During this latest large-scale uprising, the protests spread nationwide across 116 cities in 30 provinces. The unrest was clearly aimed at the Iranian regime, with protesters chanting slogans such as, “the government is betraying, the parliament is supporting.” They also echoed calls for the rest of society to join them in their demonstrations, shouting “Rise up to end discrimination!”

The uprising overcame the systemic effort to suppress and suffocate dissent, with many of the teachers shouting “The imprisoned teacher must be released,” a common theme across the recent protests. According to Mrs. Maryam Rajavi, the President-elect of the National Council Resistance of Iran (NCRI), “By persisting on their rights, the teachers taught the lesson of resistance against oppression and tyranny.”

This is the third nationwide protest the teachers have organized within the last two months. The protests on December 13, December 23, and January 13 have become deeper and more radical in terms of demands and slogans and clearly point to a change in the balance of power between the people and the regime.

It shows that the regime’s efforts to repress, intimidate and terrorize can no longer silence this rebellious society. Even the appointment of the former Judiciary Chief, with thousands of executions on his resume, to the presidency, and 245 executions in the last five months, equal to the total number of executions in the previous year, have failed to intimidate and silence the Iranian people.

Only a few years ago, a protest organized by teachers had barely a few dozen people in attendance. In Tehran, they gathered in front of the regime’s parliament before the regime’s security forces attacked them with batons and tear gas, in a bid to prevent the gathering from taking shape, but to no avail. These days, the power of sharing information across social media is bringing people together from far and wide with great force. Despite the full mobilization of the regime’s repressive forces to thwart the unrest, these recent nationwide protests have proven that the Iranian people cannot, and will not, be silenced.

Has the regime changed its approach? Not whatsoever. In fact, the regime has closed ranks and reshaped the entire political hierarchy to make sure no one is misunderstanding the Supreme Leader’s resolve to stick to power. But what has changed is the balance of power between the people and the clerical regime.


On the one hand, the regime is becoming weaker, more fragile, and more vulnerable whilst dealing with super-crises and the inability to resolve them. On the other hand, the accumulation of hatred and anger in the society against the regime is increasing every day, and at the same time, the resistance units and their courageous activities, motivate and encourage a defiant nation to rise up.

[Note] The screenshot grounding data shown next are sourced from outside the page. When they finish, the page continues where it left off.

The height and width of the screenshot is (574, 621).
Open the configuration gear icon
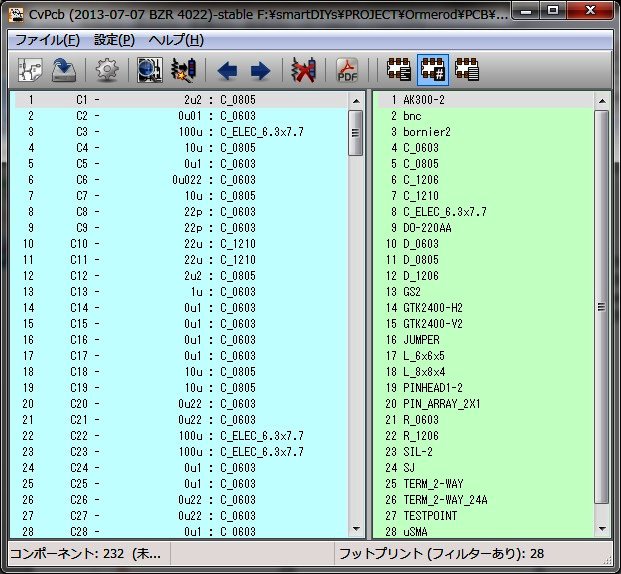point(107,70)
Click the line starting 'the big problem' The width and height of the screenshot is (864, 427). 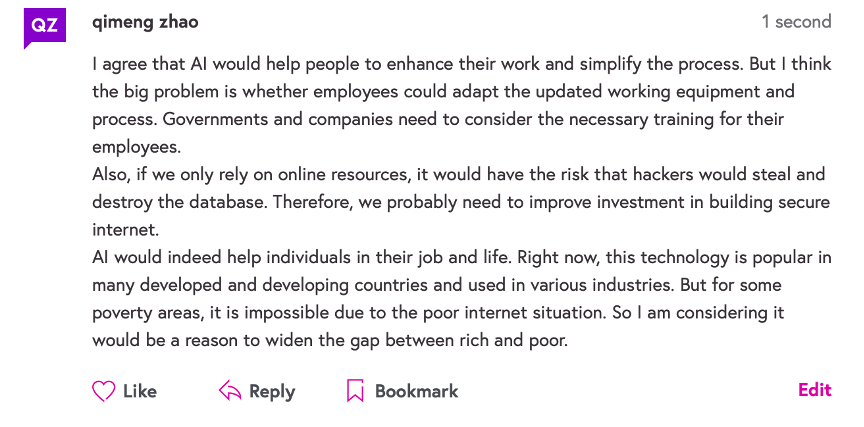[443, 92]
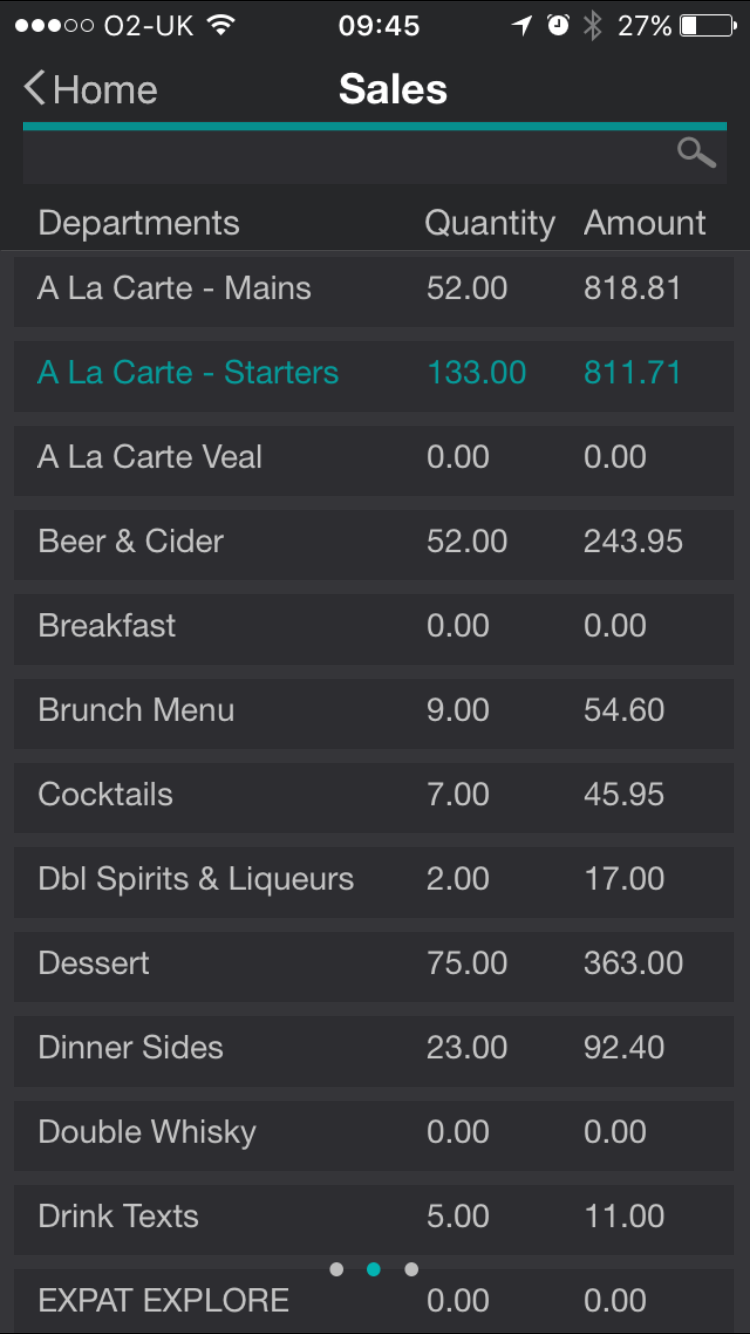750x1334 pixels.
Task: Sort by Departments column header
Action: (x=139, y=223)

The message of the nationwide uprising of teachers to the people of Iran was, “It is time to stand up.” The protests on January 13 are yet another link in the chain of uprisings that have been raging continuously since March 2021 with intervals between each uprising narrowing. This process testifies to the “revolutionary circumstances” of Iranian society, which speaks a great deal about significant and fundamental changes looming on the horizon.